### Data provided
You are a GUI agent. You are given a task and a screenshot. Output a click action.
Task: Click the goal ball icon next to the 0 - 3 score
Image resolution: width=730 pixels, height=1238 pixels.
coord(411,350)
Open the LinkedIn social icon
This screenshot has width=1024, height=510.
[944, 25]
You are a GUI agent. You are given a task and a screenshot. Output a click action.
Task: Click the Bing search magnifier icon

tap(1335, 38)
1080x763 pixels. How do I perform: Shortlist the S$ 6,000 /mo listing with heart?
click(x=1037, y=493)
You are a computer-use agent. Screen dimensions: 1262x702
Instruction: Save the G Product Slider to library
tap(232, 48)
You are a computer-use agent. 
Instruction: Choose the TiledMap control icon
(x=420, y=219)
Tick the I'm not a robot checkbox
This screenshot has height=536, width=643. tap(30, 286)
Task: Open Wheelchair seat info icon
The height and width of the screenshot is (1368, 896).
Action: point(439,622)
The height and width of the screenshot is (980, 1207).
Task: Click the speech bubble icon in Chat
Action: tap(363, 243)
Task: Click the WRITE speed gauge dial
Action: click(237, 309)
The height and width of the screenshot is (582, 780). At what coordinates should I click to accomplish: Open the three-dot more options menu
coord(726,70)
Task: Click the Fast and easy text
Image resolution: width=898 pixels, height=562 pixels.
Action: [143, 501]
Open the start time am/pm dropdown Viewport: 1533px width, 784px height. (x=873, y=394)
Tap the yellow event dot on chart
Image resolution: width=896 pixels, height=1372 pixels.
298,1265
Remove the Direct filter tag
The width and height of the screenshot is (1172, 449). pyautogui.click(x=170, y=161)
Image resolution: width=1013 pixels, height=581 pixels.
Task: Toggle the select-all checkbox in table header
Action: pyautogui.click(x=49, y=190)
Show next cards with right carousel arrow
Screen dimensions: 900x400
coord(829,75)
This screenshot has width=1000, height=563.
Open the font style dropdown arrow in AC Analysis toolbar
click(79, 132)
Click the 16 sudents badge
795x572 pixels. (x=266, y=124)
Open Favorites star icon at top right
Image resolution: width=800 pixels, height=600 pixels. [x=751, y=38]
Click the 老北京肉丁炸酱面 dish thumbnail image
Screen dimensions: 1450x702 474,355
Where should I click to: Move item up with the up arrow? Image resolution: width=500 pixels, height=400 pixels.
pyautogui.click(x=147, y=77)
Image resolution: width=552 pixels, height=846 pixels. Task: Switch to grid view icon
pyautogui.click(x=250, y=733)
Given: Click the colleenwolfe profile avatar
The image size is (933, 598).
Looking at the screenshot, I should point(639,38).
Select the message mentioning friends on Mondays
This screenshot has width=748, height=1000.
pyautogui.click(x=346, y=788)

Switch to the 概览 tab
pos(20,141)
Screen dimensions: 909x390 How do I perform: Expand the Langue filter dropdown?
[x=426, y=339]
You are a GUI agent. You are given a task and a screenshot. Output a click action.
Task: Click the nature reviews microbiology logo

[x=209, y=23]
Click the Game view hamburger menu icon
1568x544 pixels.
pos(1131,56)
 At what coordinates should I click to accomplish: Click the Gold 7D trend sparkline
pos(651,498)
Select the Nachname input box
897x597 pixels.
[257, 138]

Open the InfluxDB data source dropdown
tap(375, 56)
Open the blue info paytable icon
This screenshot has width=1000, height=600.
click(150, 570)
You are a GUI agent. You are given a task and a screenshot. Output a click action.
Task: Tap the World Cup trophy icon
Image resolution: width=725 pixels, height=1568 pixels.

### Try it
When you reach the line that holds "Click the 16 sudents badge", please copy it and every line after it through the end of the listing, exactly and with no other lines.

### Answer for this exercise
Click the 16 sudents badge
795x572 pixels. (x=266, y=124)
Open Favorites star icon at top right
Image resolution: width=800 pixels, height=600 pixels. [x=751, y=38]
Click the 老北京肉丁炸酱面 dish thumbnail image
Screen dimensions: 1450x702 474,355
Where should I click to: Move item up with the up arrow? Image resolution: width=500 pixels, height=400 pixels.
pyautogui.click(x=147, y=77)
Image resolution: width=552 pixels, height=846 pixels. Task: Switch to grid view icon
pyautogui.click(x=250, y=733)
Given: Click the colleenwolfe profile avatar
The image size is (933, 598).
Looking at the screenshot, I should point(639,38).
Select the message mentioning friends on Mondays
This screenshot has width=748, height=1000.
pyautogui.click(x=346, y=788)

Switch to the 概览 tab
pos(20,141)
Screen dimensions: 909x390 How do I perform: Expand the Langue filter dropdown?
[x=426, y=339]
You are a GUI agent. You are given a task and a screenshot. Output a click action.
Task: Click the nature reviews microbiology logo

[x=209, y=23]
Click the Game view hamburger menu icon
1568x544 pixels.
pos(1131,56)
 At what coordinates should I click to accomplish: Click the Gold 7D trend sparkline
pos(651,498)
Select the Nachname input box
897x597 pixels.
[257, 138]

Open the InfluxDB data source dropdown
tap(375, 56)
Open the blue info paytable icon
This screenshot has width=1000, height=600.
click(150, 570)
You are a GUI agent. You are given a task and a screenshot. Output a click action.
Task: Tap the World Cup trophy icon
Image resolution: width=725 pixels, height=1568 pixels.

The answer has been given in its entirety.